A jinni. A princess. And the wish that changes everything. . . .
Najwa is a jinni, training to be a spy in the war against the humans. Zayele is a human on her way to marry a prince of Baghdad—which she’ll do anything to avoid. So she captures Najwa and makes a wish. With a rush of smoke and fire, they fall apart and re-form—as each other. A jinni and a human, trading lives. Both girls must play their parts among enemies who would kill them if the deception were ever discovered—enemies including the young men Najwa and Zayele are just discovering they might love.
This was a really quick, cute read.
I thought there would be more action, plot twists, and court intrigue but it was a fairly simple plot that ended nicely.
The setting is the Middle East, where jinnis exist. Najwa is a jinni and Zayele is a human. They’re the two main characters and the book is told in their alternating views. When Zayele meets Najwa on her way to marry the younger prince of Baghdad at the time, Kamal, she wishes for the jinni to take her place. To be honest I thought it was a really weak move on the character’s part, but it got the plot moving. They end up trading spots entirely and Najwa takes up Zayele’s role to marry the prince while Zayele gets transported to the jinni world, the Cavern. The descriptions were quite nice, with its glittering homes and bubbling lakes. But the book really doesn’t deliver that well.

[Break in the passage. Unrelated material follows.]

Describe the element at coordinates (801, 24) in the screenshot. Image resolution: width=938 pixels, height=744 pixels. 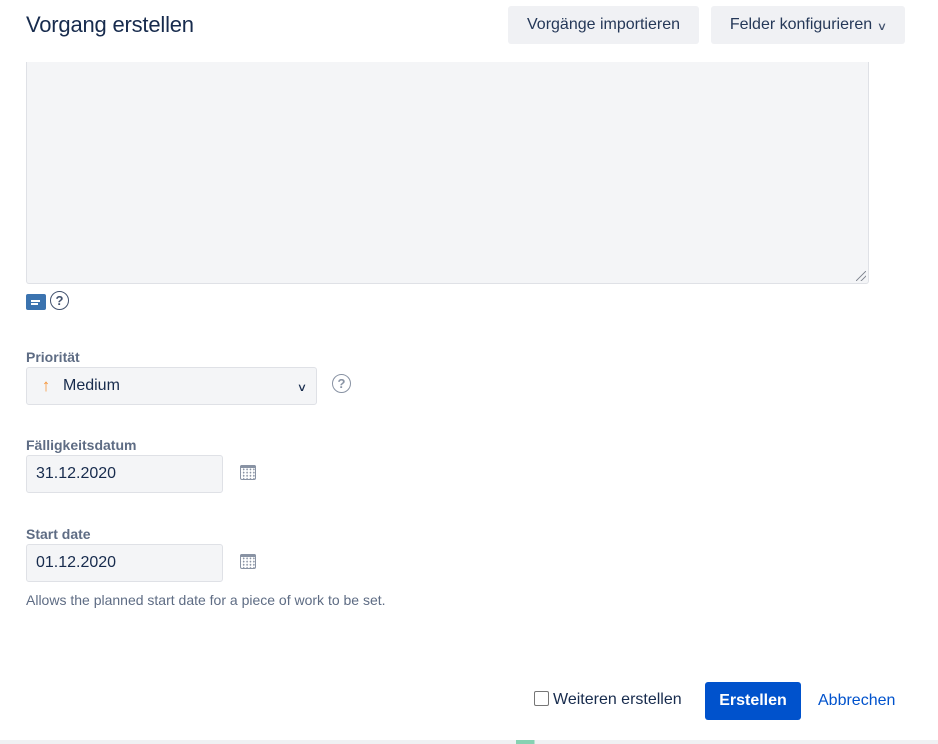
I see `configure-fields-label: Felder konfigurieren` at that location.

I thought there would be a lot of cool deception! Twists! Spying! Huge revelations! The spying scenes take place mostly in the beginning, and aren’t that exciting. Jinnis just wish themselves to vanish while they eavesdrop. There was so much of the plot that could’ve been explored further, but are just briefly touched upon. (In the description it talked about a war. What war? Lol never in the book was I excited about a war.)
I appreciated how different the two narrators were, and how it showed. Najwa is an obedient and quiet girl while Zayele is more outgoing and spontaneous. However, despite these obvious characterizations they are also almost too dumb to exist (I’m trying to find substitutions for tstl). Zayele shows her remarkable lack of wite in the jinni world (the Cavern) when she has to get saved by the character she falls into insta-love with. Najwa is obedient and quiet (like above description) to the point of being bland and weak. Also, the chapters were really short and I would read like a single scene until they changed perspectives again. This really ruined the effects of a cliffhanger chapter, since I knew that I would get back to the other girl’s story in like a minute.
There WAS a pretty large plot twist in the book, but it wasn’t that surprising and I thought it was all rather boring, to be honest. It’s hard to stay that interested in a book that doesn’t have anything else to add to it other than a cool atmosphere of being in the Middle East (which wares off once it focuses on the dry insta-love).
The love interests developed rather too quickly, and although it was cute seeing the girls fall for the guys meant for the other, they fell in love faster than Romeo and Juliet.
This book really caters more to middle schoolers than a young adult reader in my opinion. If I were still in middle school I would probably enjoy the whole magic thing going on and simple plot (as well as the obligated romance) but as a high schooler I’d be searching for something with a bit more substance.